Canberra must heed historical lessons to ensure that changes to its technology export laws do not create a red tape nightmare for government and researchers alike, according to University of Newcastle vice-chancellor Alex Zelinsky.
Professor Zelinsky, who was Australia’s chief defence scientist when the Defence Trade Controls Act was introduced in 2012, said its rushed implementation had triggered a “huge backlash” among researchers.
A Senate committee found that the Department of Defence’s “seriously deficient” consultation on the legislation had overlooked “likely” unintended consequences. Further consultations co-led by Professor Zelinsky recommended gradual implementation, while a steering group – headed by then chief scientist Ian Chubb – moulded the new regime into something far more acceptable to the university sector.
“The key here is to make sure we get it right and do the hard work,” Professor Zelinsky told Times Higher Education. “It took us a year or two to get it straight the first time. You’ve got to do it in a way where you don’t create more work for everyone down the track.”
The amendments proposed last month threaten Australian researchers with jail time if they share details about sensitive technology with foreigners other than Britons or Americans without a permit.
Researchers have warned that they could shut down collaborations with researchers in countries outside the Aukus alliance, and put significant obstacles in the way of foreign researchers and students.
Introducing changes to the act into parliament on 30 November, defence minister Richard Marles promised a transition period during which new criminal offences would not apply. He flagged a “thorough inquiry” by a Senate committee and urged stakeholder participation in “potentially improving” the bill.
The Defence Department has since revealed that it might exempt “fundamental” research, which it defines as both basic and applied research, from the need for permits.
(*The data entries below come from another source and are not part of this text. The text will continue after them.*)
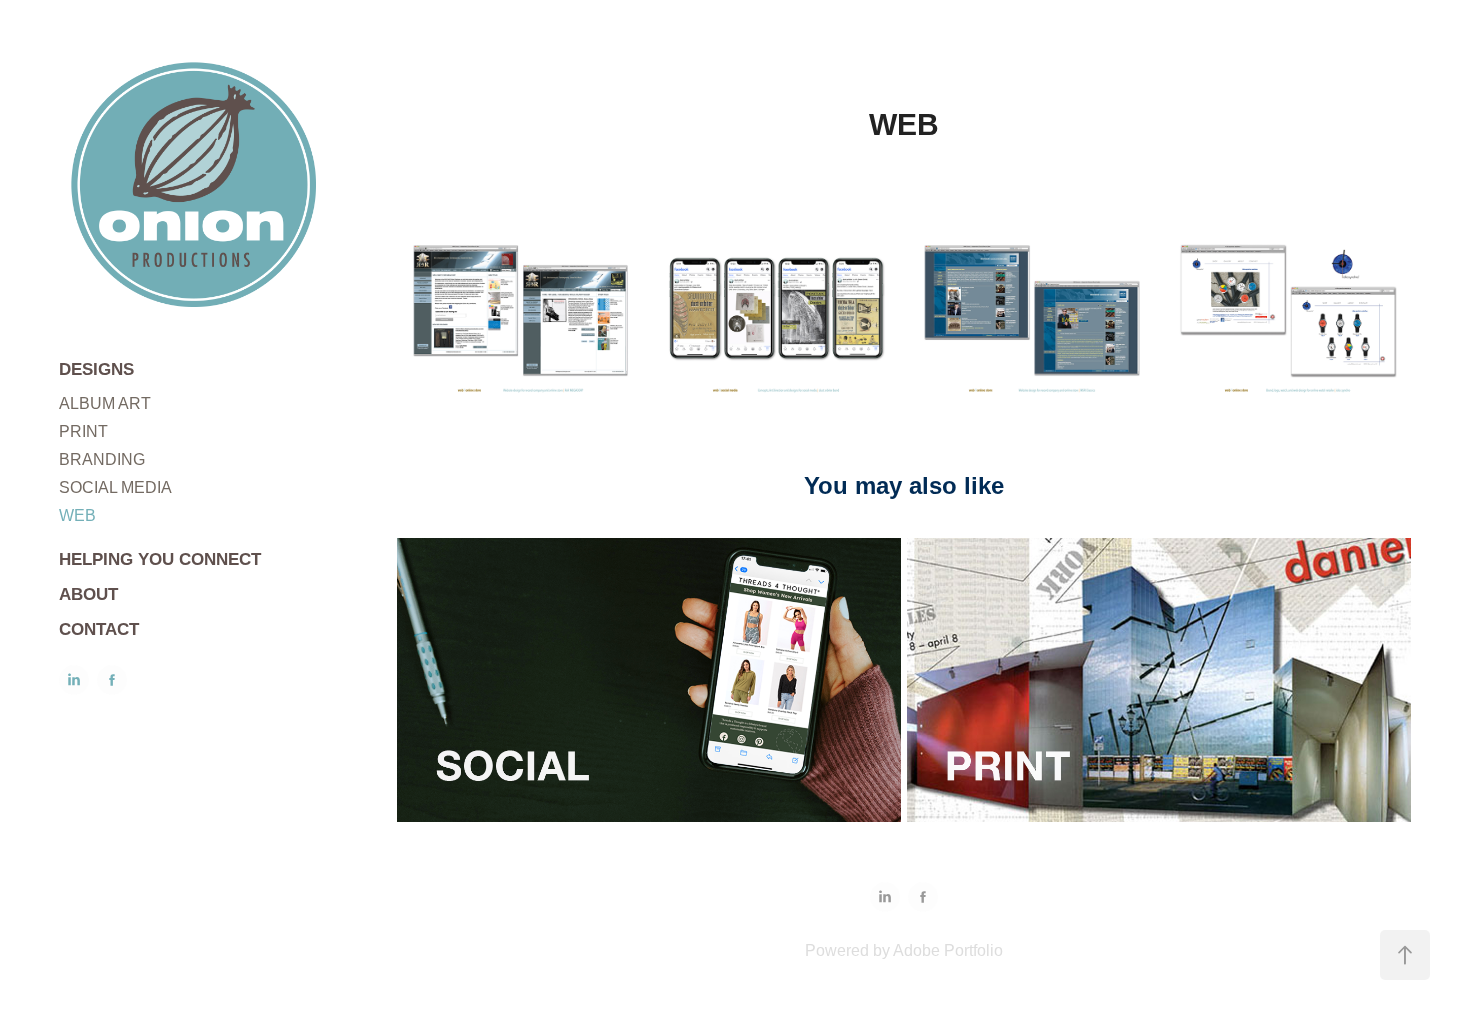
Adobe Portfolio (948, 950)
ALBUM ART (105, 403)
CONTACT (99, 629)
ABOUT (88, 594)
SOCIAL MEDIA (115, 487)
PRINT (83, 431)
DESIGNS (96, 369)
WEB (77, 515)
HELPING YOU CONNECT (160, 559)
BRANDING (102, 459)
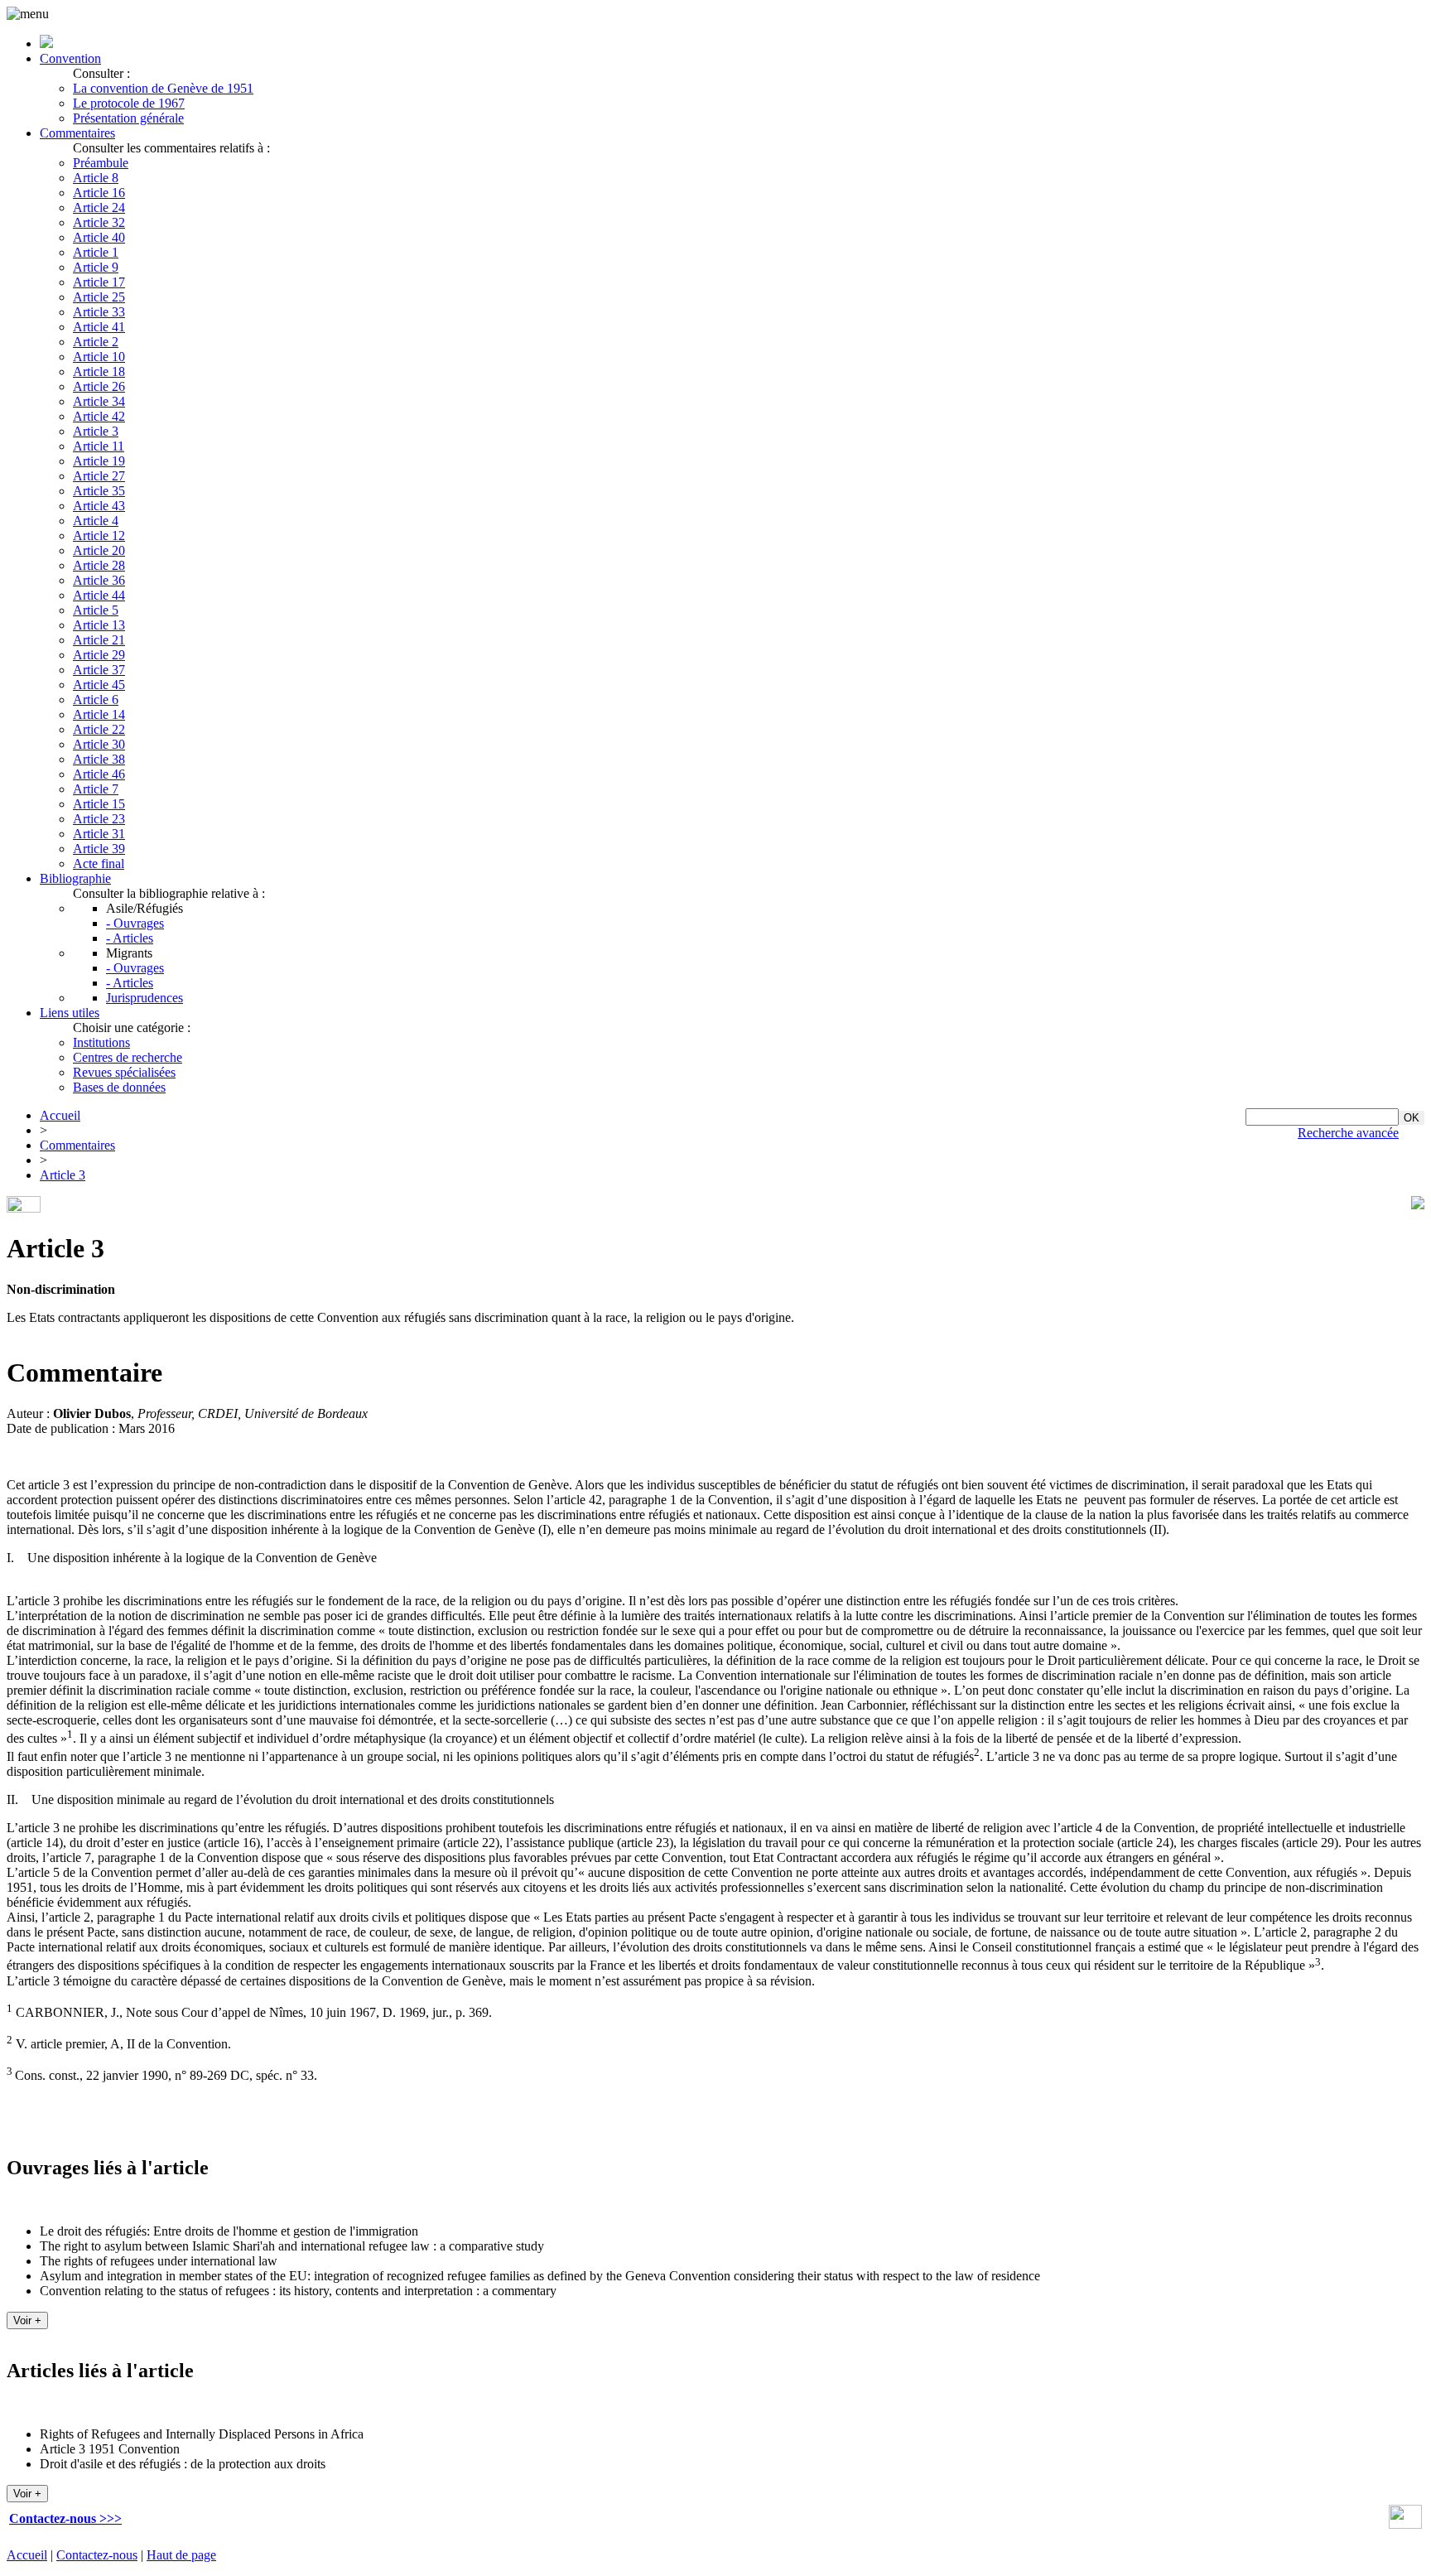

An exemption is also being considered for “build-to-print” technological components that cannot be reverse-engineered.
Professor Zelinsky said Australia should take note of the experience in Canada, which had undergone a similar process with the US as part of the longstanding International Traffic in Arms Regulations.
“The sky has not fallen in in Canada. What could we learn from Canada before we go off and implement here in Australia? We don’t want to disadvantage our universities or Australian industry,” he said.
Nick Fisk, deputy vice-chancellor for research and enterprise at UNSW Sydney, said aspects of the proposed legislation provided reassurance that the new regime would not prove excessively onerous. One was its construction around the Defence and Strategic Goods List, which was “reasonably set in stone”.
Another was the treatment of permanent residents as Australians, which meant that locals with dual citizenship would not need permits to share their research with Australian, British or American colleagues. “I welcome the government flagging that they are up for considering further exemptions for fundamental research and build-to-print exports,” he added.
But Professor Fisk said there was justifiable “angst” around “third-party responsibilities” in the new arrangements, with permits to export research findings likely to specify exactly who could share the knowledge.
This could prevent researchers from partnering with “some major overseas player” with deep enough pockets to prototype and manufacture Australian inventions. “The export permit will have to deal with everyone in that company who’s going to have access,” he said.
“Start-ups in areas like cyber, artificial intelligence and quantum are worried that this may handcuff their ability to commercialise Australian dual-use technology. There are several grey areas that need sorting out.”